Taiwan resident, Nomandithini Phuthuma, is one of thousands across the province who are waiting anxiously for the rain. She had been staying in Taiwan for two years. She labelled their living conditions as “horrible”.
The unemployed 54 -year-old mother of three shares a tiny three-roomed shack with her three children and three grandchildren.
She moved from Site C into the area in 2016 because she could not afford to pay rent .
Ms Phuthuma said she needed to live in her own space.
But her move came with costs.

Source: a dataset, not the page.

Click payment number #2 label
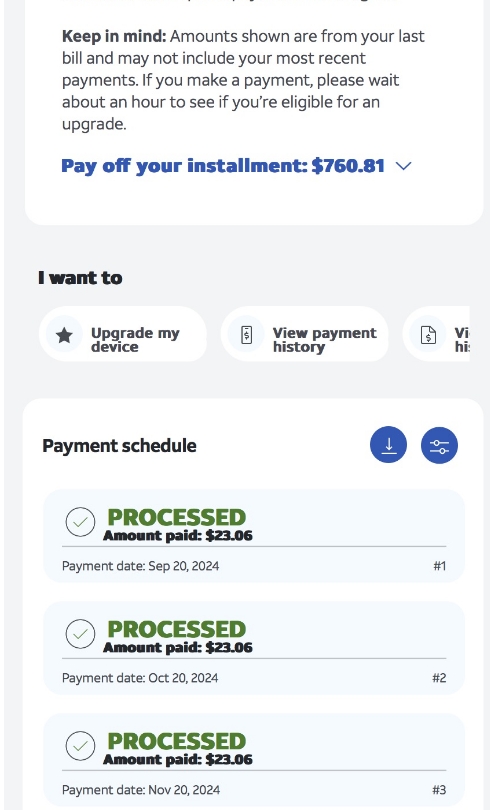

She said moving into the neighbourhood, she had to battle winter challenges including constant flooding.
Although the province recorded little rain last year, Ms Phuthuma described last year’s winter as bad for them.
She said her belongings such as cupboards and wardrobes were damaged by the water.

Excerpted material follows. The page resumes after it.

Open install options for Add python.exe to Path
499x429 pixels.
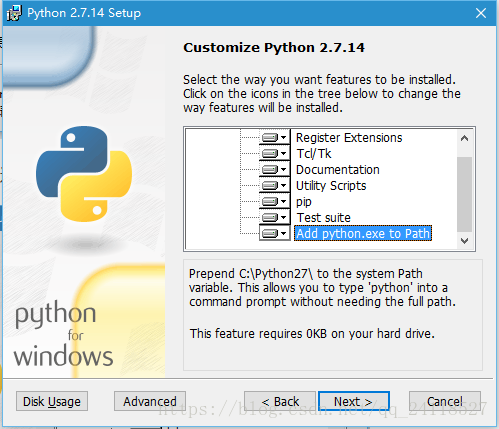(275, 233)
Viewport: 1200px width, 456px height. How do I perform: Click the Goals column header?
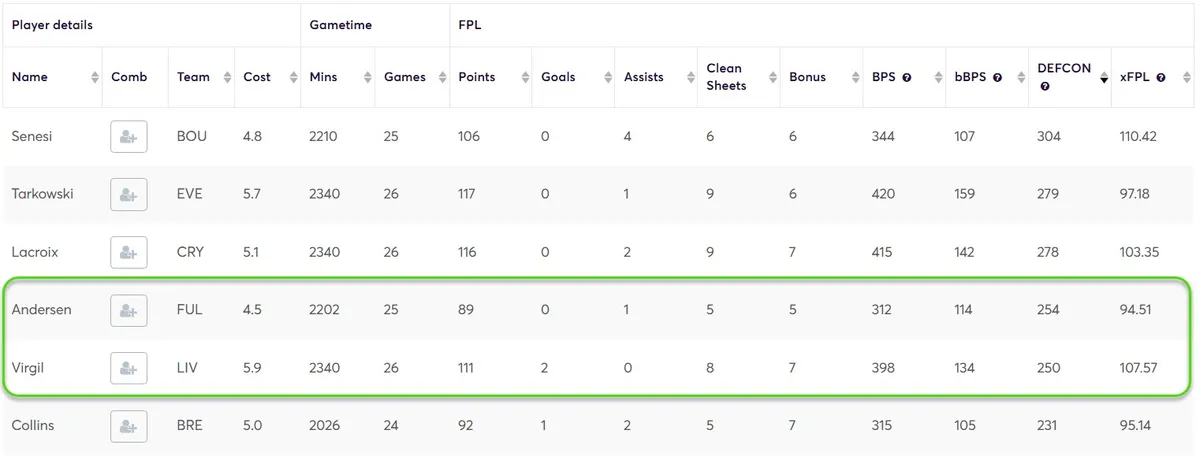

She said they battled to do anything as the floors were always wet.
“I suffer from arthritis and these conditions make things worse. Sometimes my legs would be swollen. It feels like we are living in a pigsty,” she said.
Ms Phuthuma said summer also presented its challenges. She said spaces between their shacks were too small, and that made them prone to fires. She said last year 18 shacks were destroyed by fire, but she was lucky because it was put out before it reached her shack.
She said fire engines could not move into the area because of narrow spaces between shacks.
But their misery could soon be a thing of the past.
Last week the City of Cape Town announced plans to deal with challenges faced by areas such as Taiwan and many low-lying areas, particularly along the N2 highway.
JP Smith, Mayco member for safety and security; and social services, said the City’s Flooding and Storms Task Team has completed its annual flood risk assessment – a key element of the City’s winter readiness plan.
He said that 29 informal settlements were considered high-risk because of their location. He said some of these were situated in wetlands, ponds and natural water-courses.
Mr Smith said the plan would be to relocate such areas on higher grounds. He said parts of the N1, N2 and R300 highways have also been identified as flood risks.
He added that roadworks to mitigate some of the risks were under way.
He noted that although Cape Town is in the midst of a drought and winter rainfall patterns could not be predicted with certainty, flooding is a known hazard in the city and a number of departments were working hard to mitigate the impact of such incidents in the coming months.
Community leader, Noxolo Filika, said they did not have electricity, taps and toilets. She said they are forced to connect electricity illegally.
Ms Filika said they were forced to fetch water from other sections.